Coarctation of the aorta accounts for 5-8% of all congenital heart disease [1]. For unknown reasons, this pathology seems to affect more boys than girls (male/female ratio:3/2) [3]. It leads to a more or less important interruption of blood flow in the lower part of the body. There is hypertension in the upper limbs and cephalic region contrasting with hypotension in the lower limbs. It is responsible for a hemodynamically significant gradient between the upper and lower limbs when it exceeds at least 20mmHg. The high blood pressure and decreased lower limb pulses are clinical guidelines for the diagnosis [4,5]. A maximal systolic ejection murmur in the left interscapular region is suggestive of coarctation of the isthmic aorta [6]. This clinical presentation was found in our patient. A murmur perceived in the dorsal region may be due to collaterals. The most common associated anomaly is bicuspid aortic valve, which can be found in 50-85% of cases (but only 7% of bicuspid aortic valve have a concomitant coarctation). Hypoplasia of the aortic arch may be found in 30% of cases.
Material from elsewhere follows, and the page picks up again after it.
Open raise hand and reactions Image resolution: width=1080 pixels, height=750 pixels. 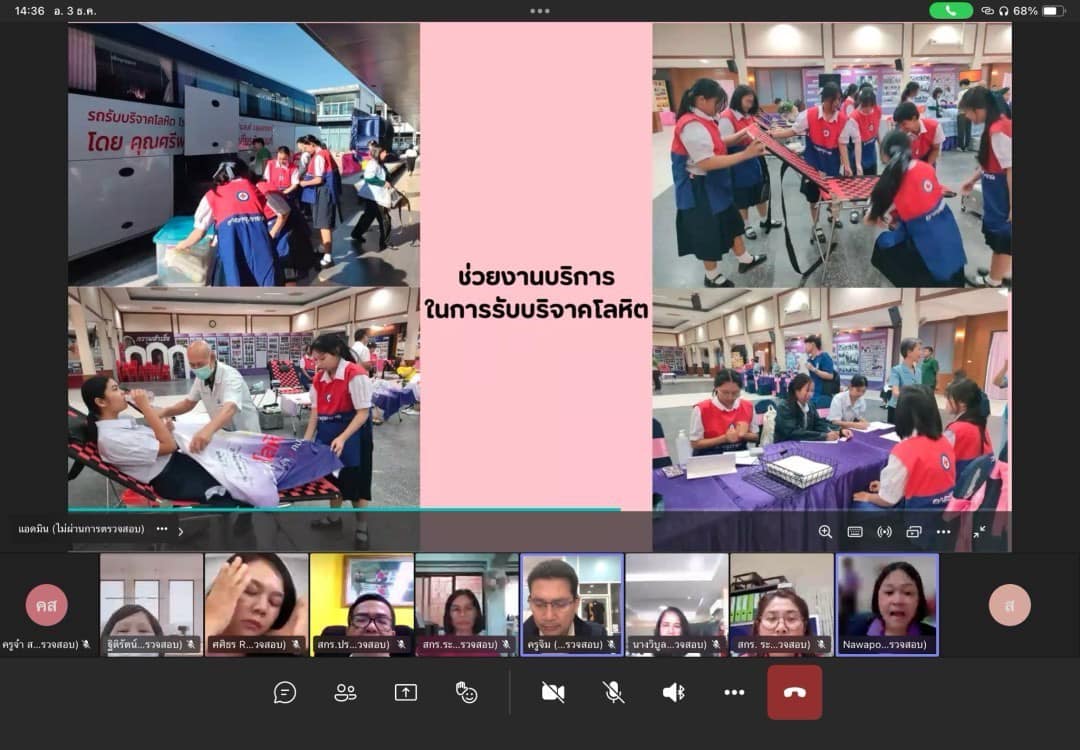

It will be necessary to look for an interventricular communication or a mitral valve anomaly (mitral stenosis, parachute mitral valve, etc). Cerebral aneurysms are present in 2.5-10% of untreated adults ("berry aneurysms”) [6,7]. In case of coarctation of the aorta, ultrasound gives us information on the anatomy but also on the hemodynamic situation, hence the importance of the supra-sternal section when performing cardiac ultrasound in any patient. The diagnosis of coarctation of the aorta is based on thoracic angioscanner, which provides, in addition to the positive diagnosis, details on the location of the stenosis, its diameter, the length of the narrowed segment, the diameter of the upstream and downstream aortic segment, and the collaterality. In adults with native coarctation and favorable anatomy, angioplasty with stenting has become the first-line treatment. However, the long-term survival rate of patients treated in adulthood is lower than in the normal population [8,9]. This is related to earlier coronary artery disease and complications of hypertension. Coarctation of the aorta is not simply an anatomical malformation, but also leads to structural changes in the entire aorta. This could explain the complications of coarctation, even after correction.

Conclusion

High blood pressure is the main clinical manifestation of coarctation of the aorta in adults. However, not all intermittent claudication is due to lower limb arteriopathy. In adults, angioplasty with stenting remains the treatment of choice. Coarctation of the aorta is a diffuse systemic arterial pathology that requires regular follow-up for life.